Stanford didn’t flinch when Minshew’s touchdown to Bell gave WSU a seven-point lead with 4:28 left. Costello and the Cardinal moved 73 yards in 10 plays and the QB found an uncovered Arcega-Whiteside in the end zone for a 25-yard touchdown, tying it 38-apiece.

That gave Minshew and his crew 1:25 to score again, or at the least, set up a manageable field goal for Mazza.

“First I looked at the clock, I was like, ‘That’s too much time,’ ” Minshew said. “We had three timeouts and I was like, ‘Man, this is what we want, we want the ball to come to us, we want to have the chance to make the play to win the game.’ Our defense played a heckuva game, made some big stops down there, but we knew if we had the chance again, we could go win it for us.”

It didn’t look promising at first. After a 9-yard completion to Williams, the running back lost 1 yard on second down, setting up third-and-2 on the Cougars’ 33-yard line. But Minshew scanned the field, noticed a shift in Stanford’s coverage and stepped into a long pass, completing to Jamire Calvin for 35 yards.

“The safety kind of widened out, the opposite safety came down, the middle of the field was open and he kind of just put it up there and let me go make a play,” Calvin said.

One more pass to Patmon reduced the distance of the impending field goal by 7 yards. Two incomplete passes brought Mazza onto the field and the Arkansas transfer left no doubt, splitting the goal posts on a 42-yarder that sent WSU’s sideline and a contingent of Cougar fans behind the same end zone into a wild frenzy.
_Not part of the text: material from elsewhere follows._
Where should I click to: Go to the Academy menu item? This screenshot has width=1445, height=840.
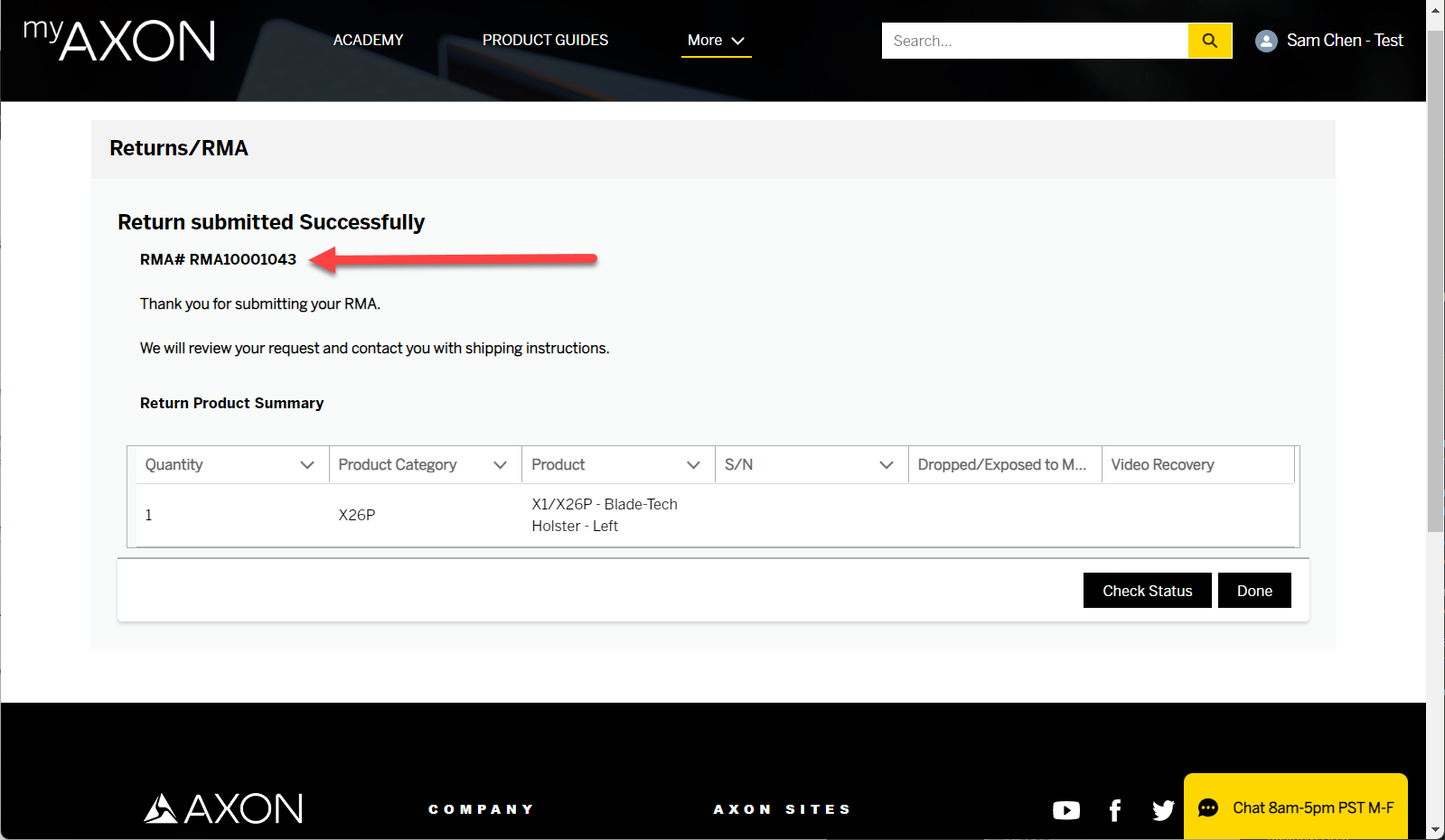[368, 41]
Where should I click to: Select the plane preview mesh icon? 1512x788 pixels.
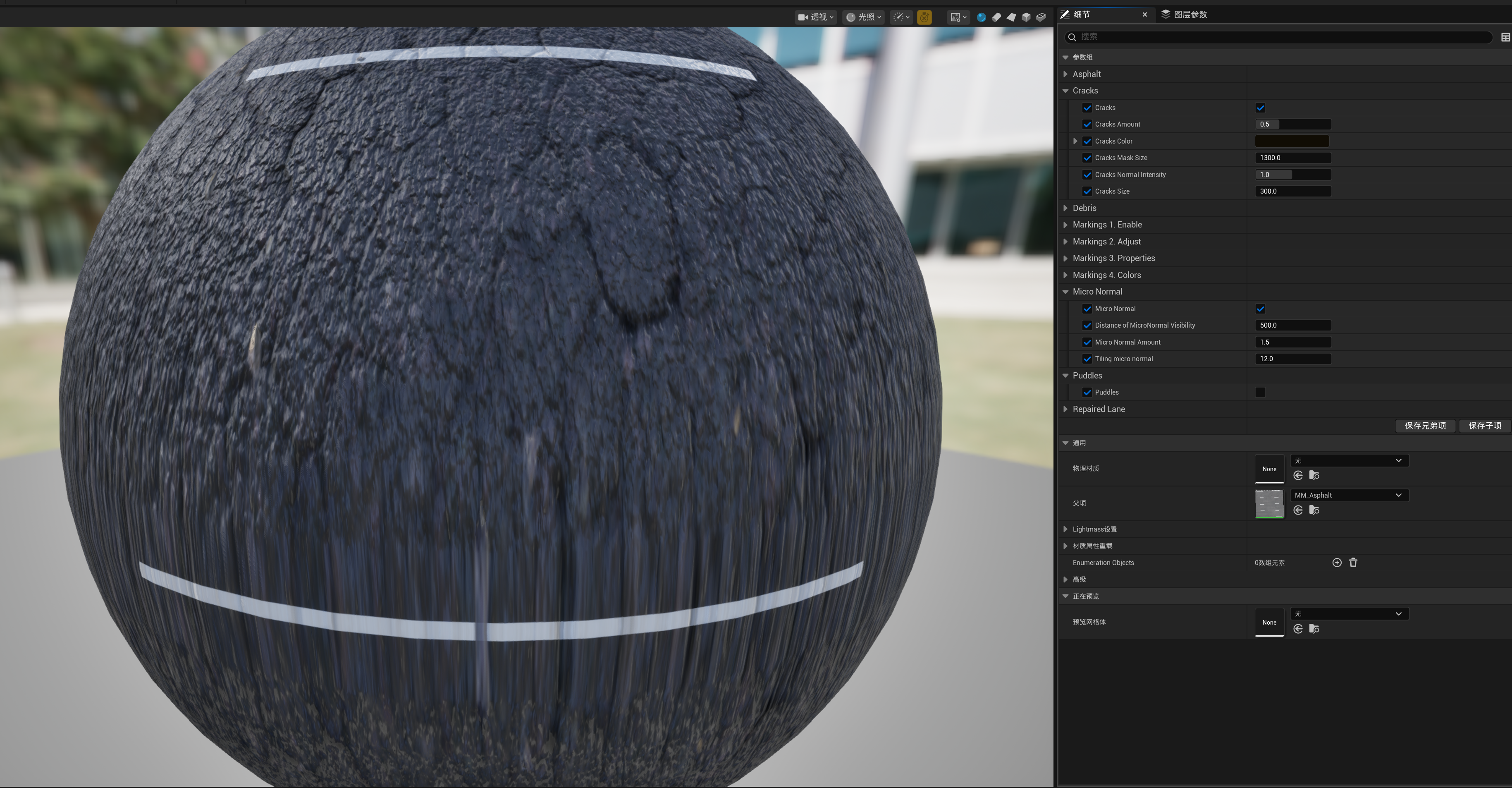(x=1011, y=17)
“I thought it was outstanding and I’m really proud of him,” Leach said of Mazza. “… What a moment for him and he needs to get used to doing that on a regular basis.”

“Hats off to our kicker tonight, man,” Minshew said. “Blake, he had a heckuva game and he really truly won it for us, so we’re so proud of him.”

The Cougars (7-1, 4-1) are the only team in the Pac-12 with one conference loss and continue to control their own destiny in the North Division, while Stanford (5-3, 3-2), UW (6-3, 4-2) and Oregon (5-3, 2-3) all need WSU to slip up at some point in the next month to edge out the Cougars out for a berth in the Pac-12 Championship game.